Back in the states and ready to go back to work, Judy discovered that her sister Linda was critically ill following a cardiac arrest. She had sustained significant brain damage. ‘Linda’s courage and struggle to recover gave me the guts to get off the treadmill of my high-pressure career,’ Judy writes. The book is written as a series of letters and emails to Linda as well as extracts from Judy’s personal journal.
Driven by a new sense that time was running out, Judy and her husband retired to France and bought a derelict water mill on the Tarn river - totally uninhabitable - and began to restore it and live their dream.
The memoir reminds me a little of ‘A Year in Provence’ - I could taste the cheese and the wine and share the drama of every catastrophe. Living without mod-cons stretched Judy to the limit - ‘I learned I can pee in positions unknown to womanhood’. They had a backhoe in the living room, no bathroom, rising and falling damp, rats, and incompetent builders, but they were reassured by their neighbour that ‘Avec l’argent tout est possible’ (with money anything is possible). And so it proves.
I got involved with the fortunes of the Blanc family, where Judy goes to learn how to kill a sheep and make duck au confit. I learned about the process of making Roquefort, the marital difficulties of the local restaurateur, and the plight of Christelle - a mail-order bride from Madagascar imported by one of their workmen - who consults Judy about his lack of personal hygiene (how do you tell a large Frenchman that he needs a bath?)
Judy learns carpentry, stone masonry and the art of paper-making and discovers her own creativity as well as her husbands. Before long she is being asked to take part in exhibitions in France and the United States and is setting up fascinating installations. It’s an amazing achievement. How much personal creativity is wasted in corporate culture?
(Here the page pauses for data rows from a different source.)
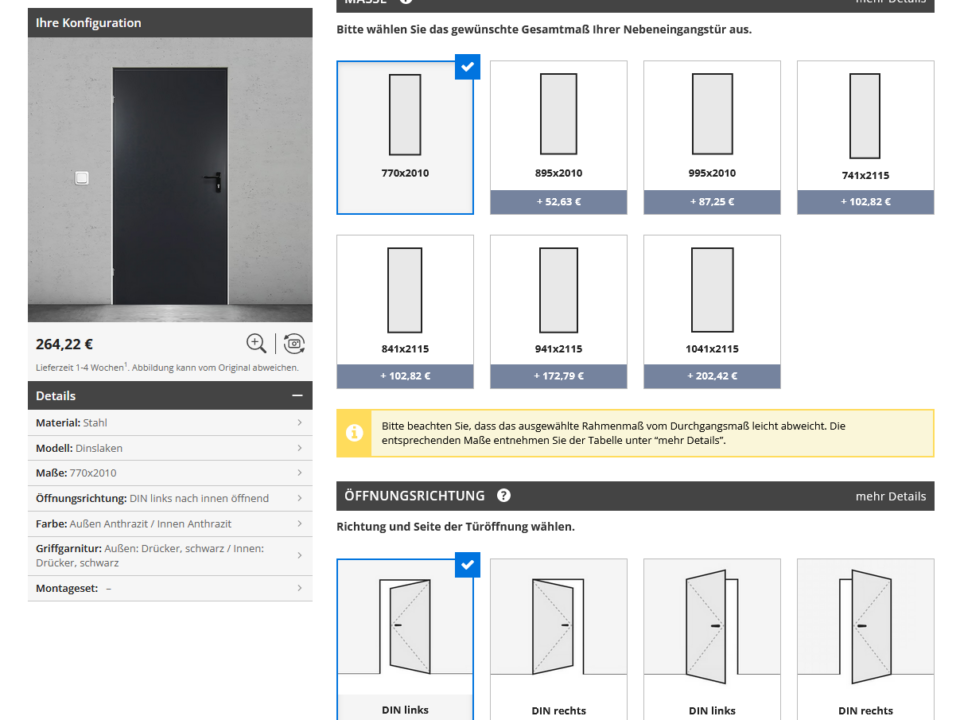The image size is (960, 720).
Task: Open the Montageset detail row
Action: tap(170, 588)
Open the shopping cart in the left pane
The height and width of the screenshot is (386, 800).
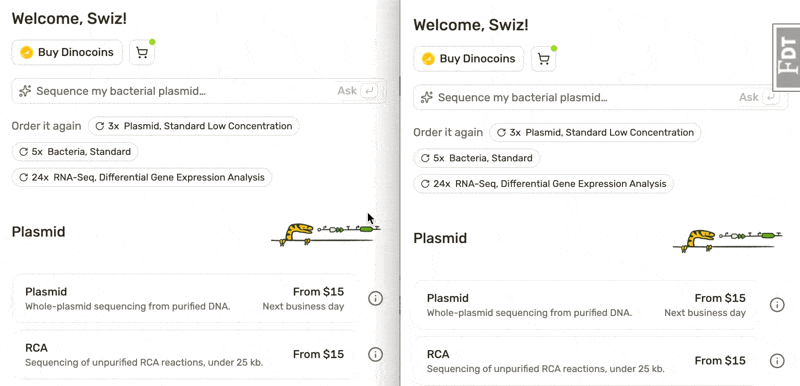(x=142, y=53)
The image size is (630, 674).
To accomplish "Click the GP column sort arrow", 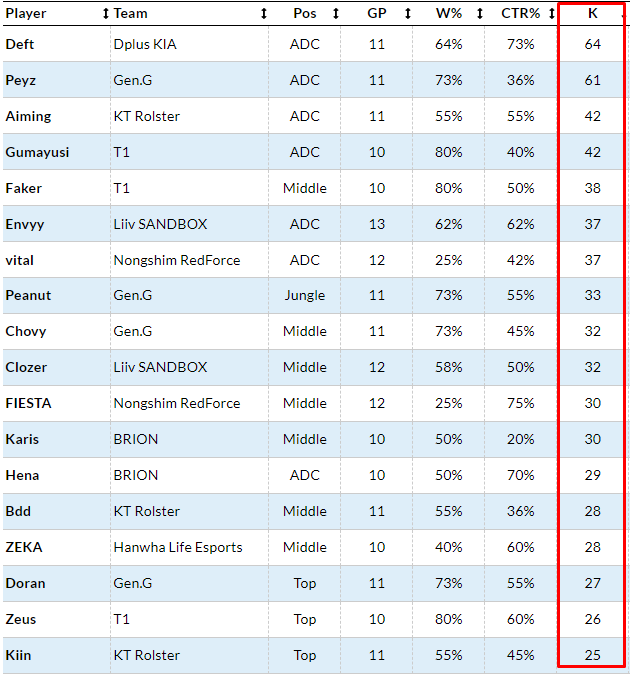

I enjoyed the glimpse into someone else’s life - the book is honest and well-written. But it is also, for someone whose views are well to the left, an illustration of what has happened all over Spain, Italy and France, where wealthy colonisers have moved in from outside - Russians, Germans, Scandinavians, English, Americans - and driven prices up beyond the threshold for the local population. It’s a dilemma - ruinous buildings are rescued and restored, but it often has a negative impact on the local community. There are both pros and cons. Judy’s book gave me much food for thought.